Saturday July 22, 2006

Final spacewalk for astronauts

x3.jpgAstronauts on space shuttle Discovery have started the third and final spacewalk of the current mission.Piers Sellers and Mike Fossum headed outside on Wednesday to practise repair techniques for the ship’s heat shield.

They are testing a sealant for fixing cracks in wing panels which must be able to survive searing temperatures when the shuttle returns to Earth.

The US space agency, Nasa, has given Discovery a clean bill of health and cleared it for a return to Florida.

The repair techniques were developed as part of Nasa’s attempts to improve flight safety in the wake of 2003’s Columbia disaster.
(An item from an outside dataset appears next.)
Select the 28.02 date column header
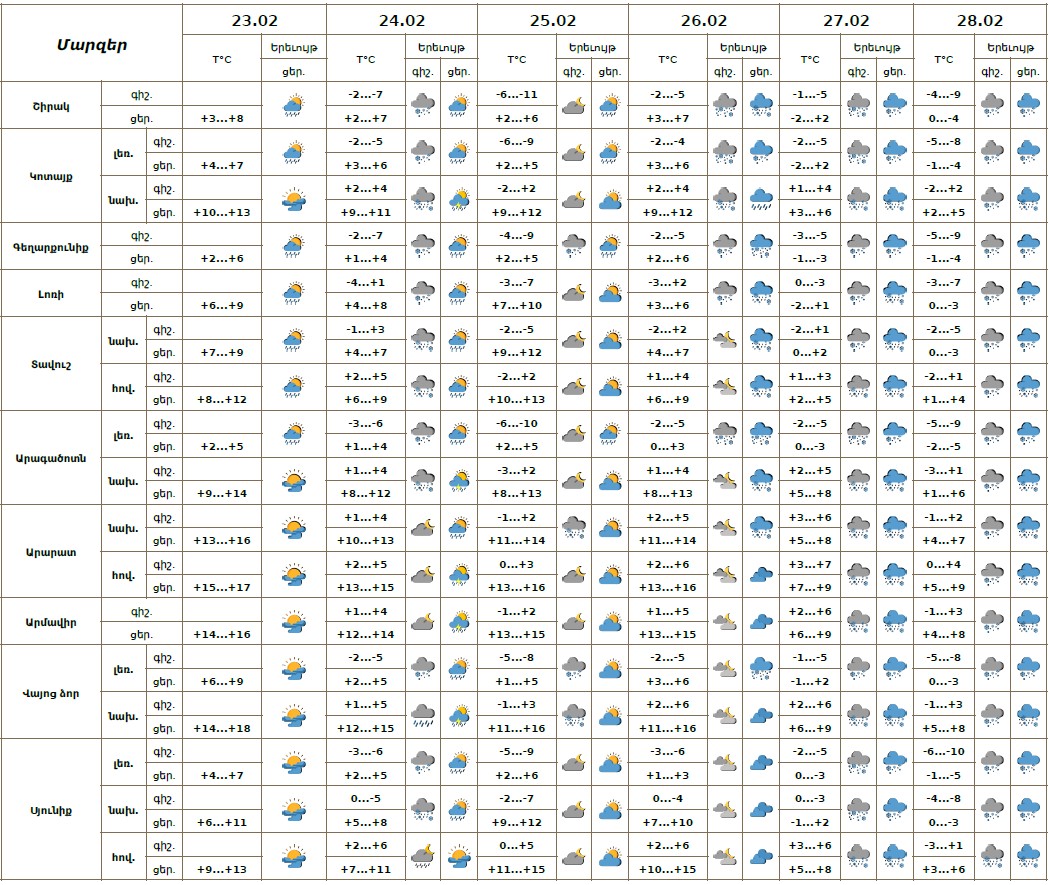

“Our number one goal is to never have to use them,” said Nasa lead flight director Tony Ceccacci.

Polymer filler

At 0720 EDT (1120 GMT), Sellers and Fossum began making their way to the back of Discovery’s cargo bay to open a box that contains a pallet of 12 pre-damaged panels made of the composite material Reinforced Carbon-Carbon (RCC).

These panels are identical to those which line the shuttle’s wing leading edge protecting the orbiter’s aluminium shell from re-entry temperatures that get as high as 1,700C (3,000F). During the six-and-a-half-hour spacewalk, the astronauts filled cracks in the panels using a caulk gun loaded with a gloopy sealant called Noax.

Wearing bulky spacesuit gloves, Sellers and Fossum massaged the sealant with a putty knife to keep it from bubbling in zero gravity.

“Those bubbles behave differently in [low gravity] - they don’t rise to the surface,” Mr Fossum said on Tuesday. “If you have too many bubbles trapped beneath the surface, then you’re not going to get the repair you want.”

The Noax substance - which is a polymer with the consistency of peanut butter - was tested during the first post-Columbia mission last year.

The follow-up studies aboard Discovery will help engineers understand how temperatures affect the material’s performance.

It was RCC panels on Columbia that were pierced by flyaway foam from the vehicle’s external tank during launch - damage that led directly to the ship’s destruction on re-entry.

Discovery’s own surface tiles were subjected to a thorough examination following the vehicle’s launch from the Kennedy Space Center (KSC) in Florida last week; and although the investigation found some defects in the heat shield they were not considered serious enough to prevent the orbiter’s safe return to Earth.

A landing at KSC has been scheduled for 0914 (EDT) on 17 July.